§ **Work required**
Reproduce the passage from the court-case article below, from "The judge didn't" up to and including "for tenant evictions.", word for word.

§ **Document excerpt**
▼

At a civil trial in St. Louis Circuit Court last month, Judge David Mason was asked to sort through the mess. The defendants were the Jallen Group, Caton and Hayes.

Richardson's lawyer, Robert E. Jones, argued that Jallen breached its contract by failing to close on the Dec. 5, 1998, sale, and that Hayes failed to properly account for the moneys received and paid out from Richardson's account from January 1997-December 1998. He sought the return of Richardson's properties from Jallen and an "equitable accounting" of the Richardson/Garden Manor bank account managed by Hayes.

Don Nangle, the lawyer for Hayes, Caton and Jallen, claimed Richardson always had access to that account and "tried to micromanage numerous properties by long distance and did a bad job of it." Hayes, meanwhile, claimed he was owed $27,000 in unpaid management fees from Richardson. Nangle also claimed that Jallen was still lining up financing for the deal in April when Richardson sought a restraining order against Jallen -- and that it would have gone through had Richardson not interfered.

Much of the trial focused on where the money went, because Hayes held the checkbook and signed the checks on the account. An accountant hired by Richardson testified that about $114,000 moved in and out of the account in 1998, for instance, and that the priest was paid $13,000 in 1997 and about $4,500 in 1998.

Hayes, who attended court wearing a black suit and clerical collar, testified he managed the properties as best as he could, even loaning Richardson's account money, for a total of about $9,000, even though Richardson never asked him to. Why would he loan a business acquaintance such sums? "Because I am a nice guy," the priest testified.

Hayes, however, also withdrew money from the account at will to repay himself, at one point taking out $4,000 in a lump sum, leaving insufficient money to pay the mortgages. At another point, Hayes withdrew $3,500 -- without Richardson's permission -- saying, "That's part of the money that was paid back to me."

The judge questioned that move, and Hayes replied, "It was my money."

The judge didn't see it that way. "In fact, you were stealing at that point," he said. "Under no circumstances did you have the authority to take money from that account." Hayes instead would have had to formally request payment of the money from Richardson, and had he refused to pay, the priest would have had to sue to collect, the judge said: "You cannot take his money and repay yourself."

While on the witness stand, Hayes was asked to explain more than a dozen withdrawals from the account, such as checks for $281, $424 and $248 to Georgia Dent, a tenant in one of Hayes' buildings. Hayes said she was written checks and would cash the money and then pay overdue water bills in cash or pay the court costs for tenant evictions.

Hayes was asked about a $500 check to himself, a $593 check to Garden Manor and checks written for $500, $496, $300, $391 and $250 to Mary Ann Caton even though it was Hayes' job to manage the properties and collect a fee, not Caton's. Hayes gave different explanations for the payments, saying Caton cashed the money and then used Western Union to wire a payment to one of Richardson's mortgageholders. He said she was paid $100 for each tenant eviction she handled for a Richardson property. He said Caton loaned Richardson $200 at one point and was being paid back. He did not produce receipts for any of the expenses.

Hayes testified that it wasn't his responsibility to maintain Richardson's properties or check to see when work was done, though he did write checks for maintenance and repairs. The amount paid from the account for maintenance and repairs on Richardson's properties was so high, in fact, that his accountant noted that it would raise a red flag with the IRS.

▲

§ **Data lines**
▼

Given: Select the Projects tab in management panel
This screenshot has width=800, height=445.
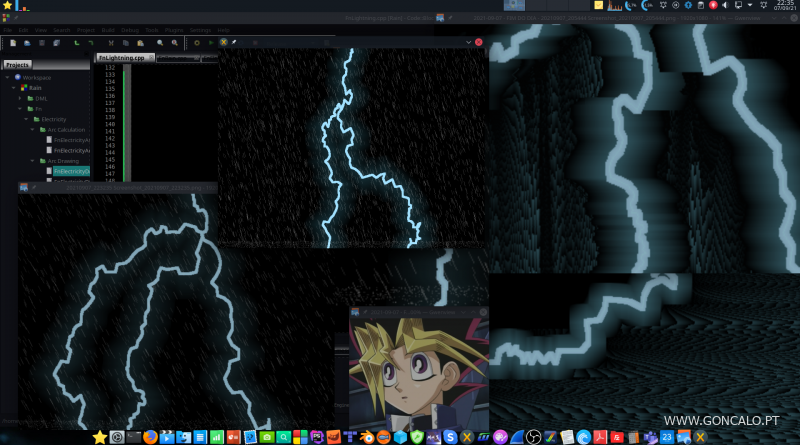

▲

§ **Solution to the exercise**
The judge didn't see it that way. "In fact, you were stealing at that point," he said. "Under no circumstances did you have the authority to take money from that account." Hayes instead would have had to formally request payment of the money from Richardson, and had he refused to pay, the priest would have had to sue to collect, the judge said: "You cannot take his money and repay yourself."

While on the witness stand, Hayes was asked to explain more than a dozen withdrawals from the account, such as checks for $281, $424 and $248 to Georgia Dent, a tenant in one of Hayes' buildings. Hayes said she was written checks and would cash the money and then pay overdue water bills in cash or pay the court costs for tenant evictions.